WORK TASK |
Please reproduce exactly, and only, the line containing "Instruction: Click the" and every line after it to the end of the records below, leaving out all pictures.

GIVEN INFORMATION |

____

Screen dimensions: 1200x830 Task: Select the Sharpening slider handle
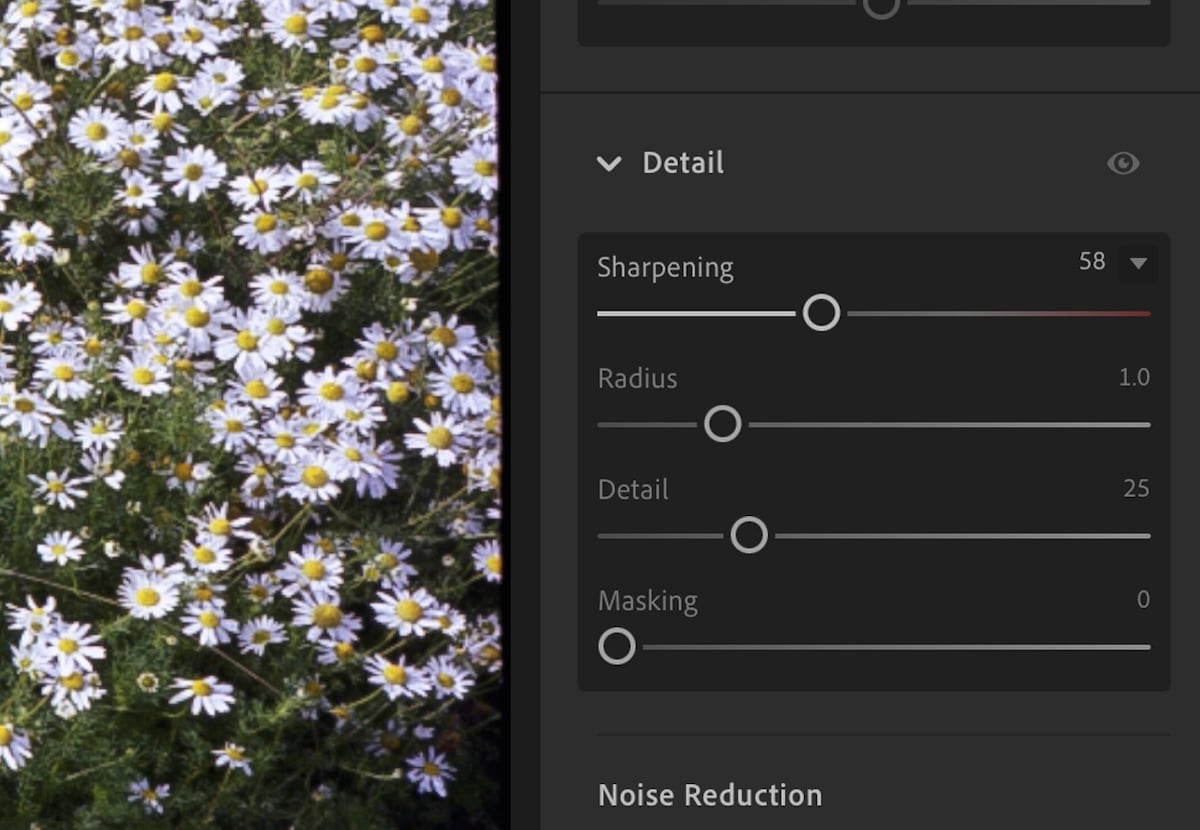point(821,313)
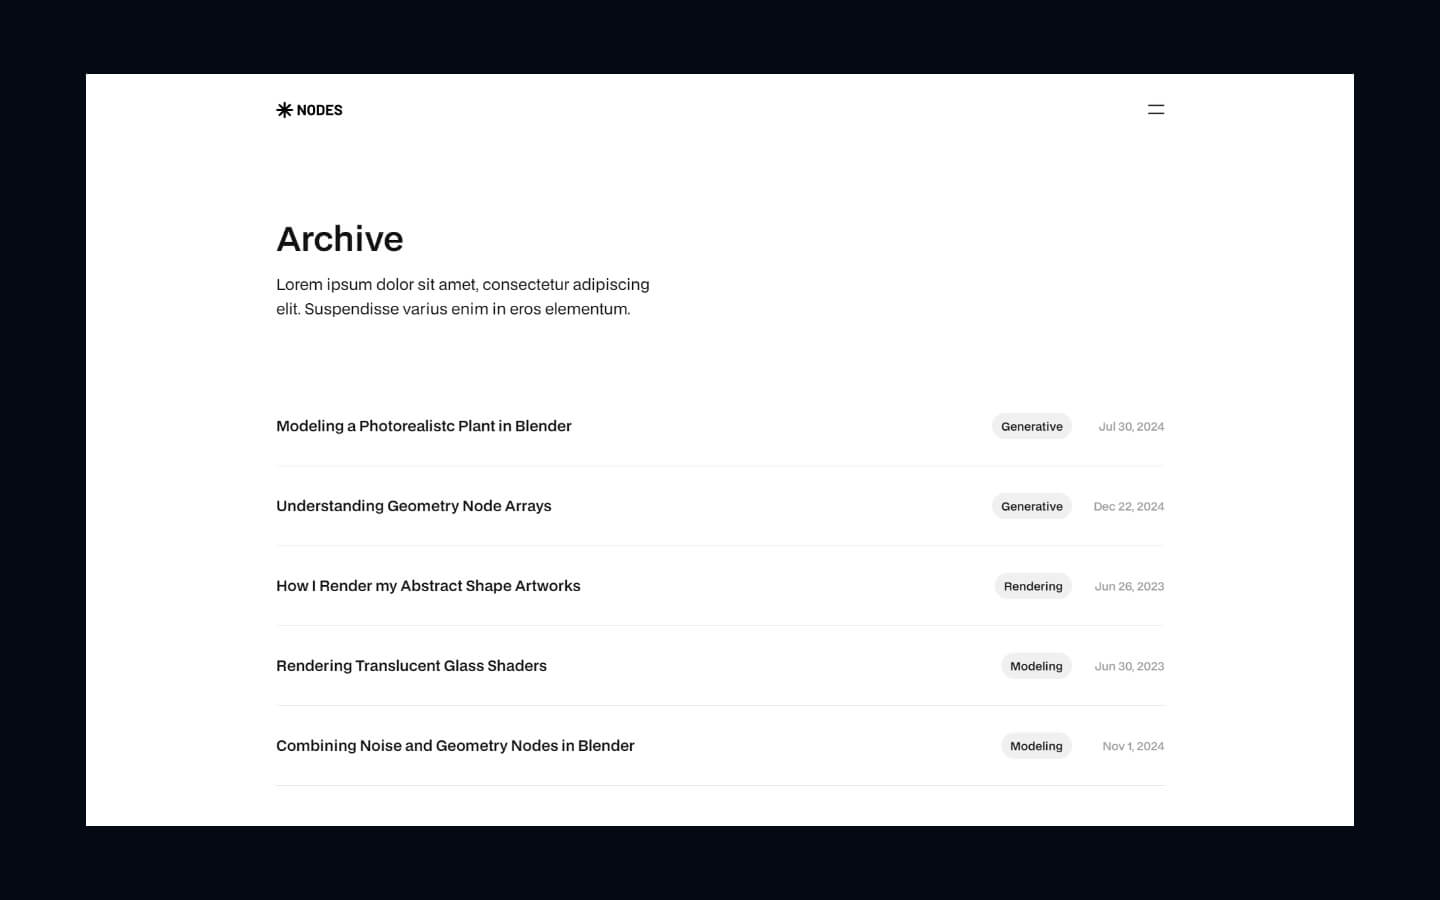Click the asterisk logo icon
Screen dimensions: 1440x900
284,110
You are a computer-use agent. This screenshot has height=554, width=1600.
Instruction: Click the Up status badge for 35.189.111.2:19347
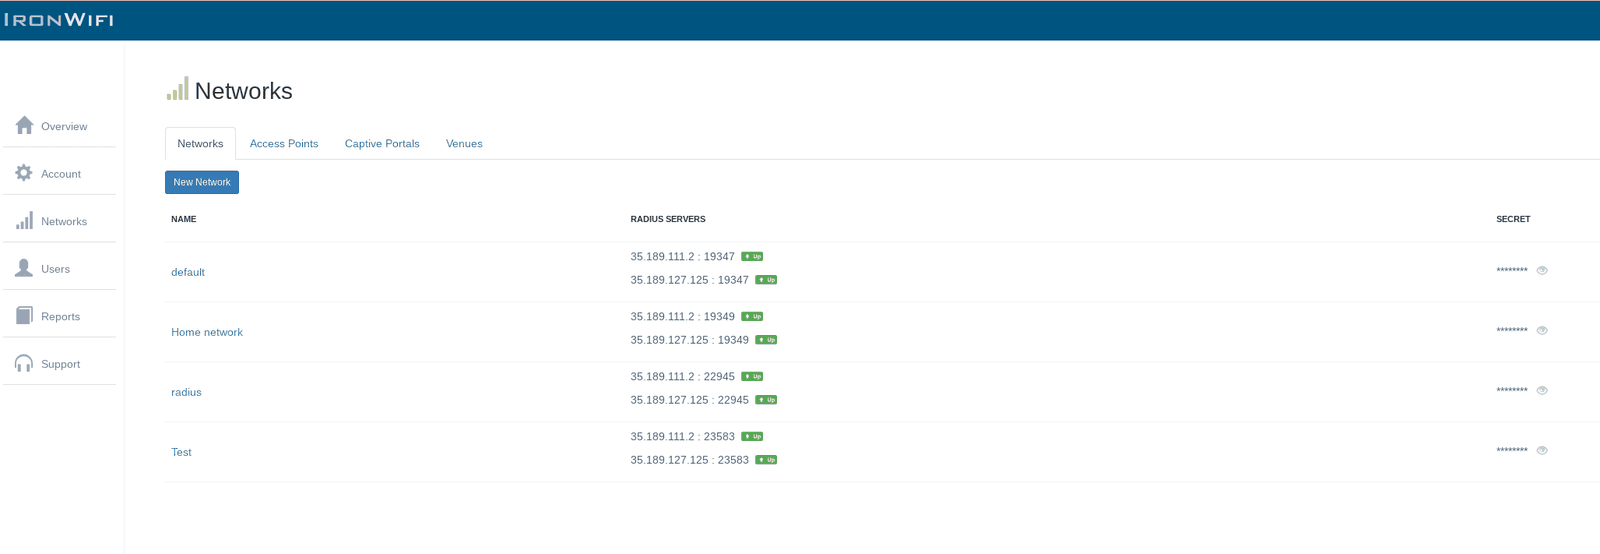point(752,257)
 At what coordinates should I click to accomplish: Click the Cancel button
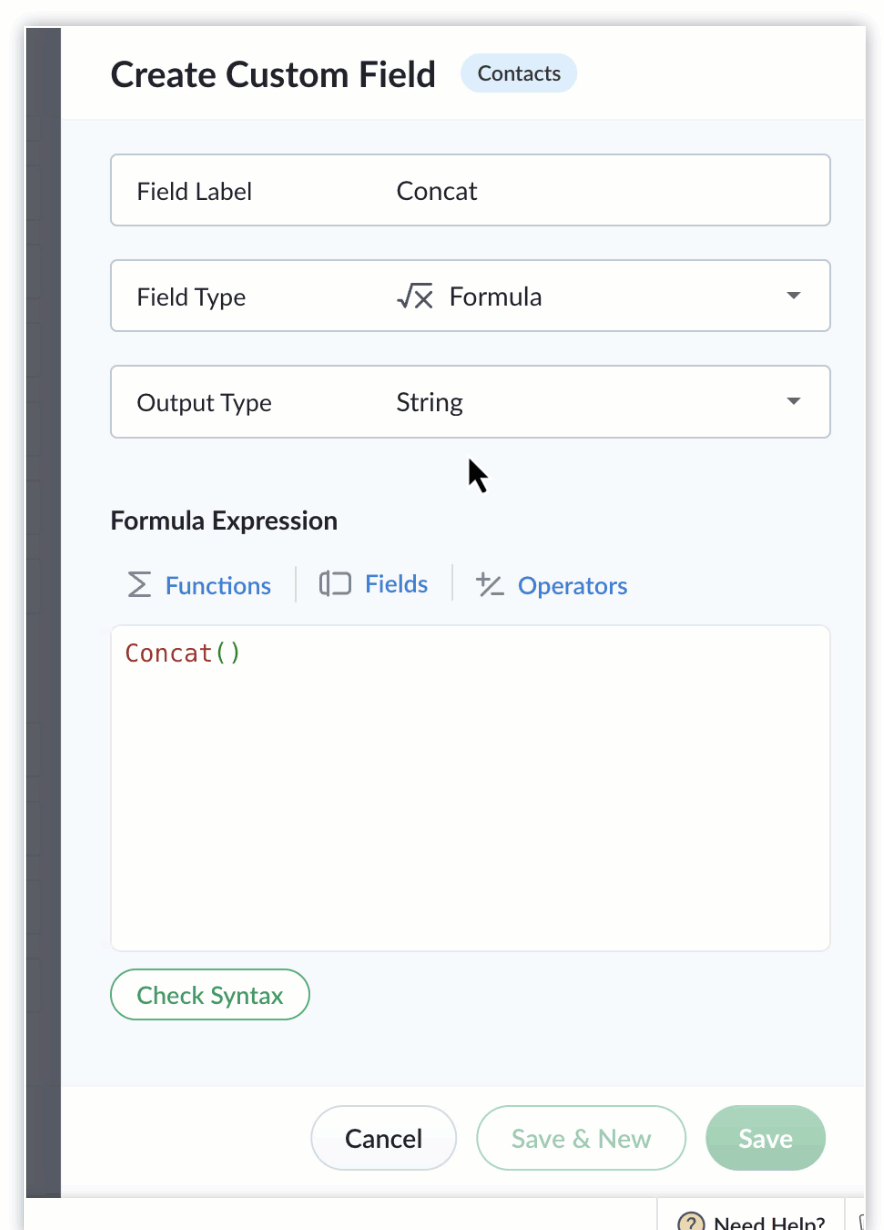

____

FINISHED EXERCISE |
Instruction: Click the Up status badge for 35.189.111.2:19347
point(752,257)
 At what coordinates should I click to accomplish: Click the Cancel button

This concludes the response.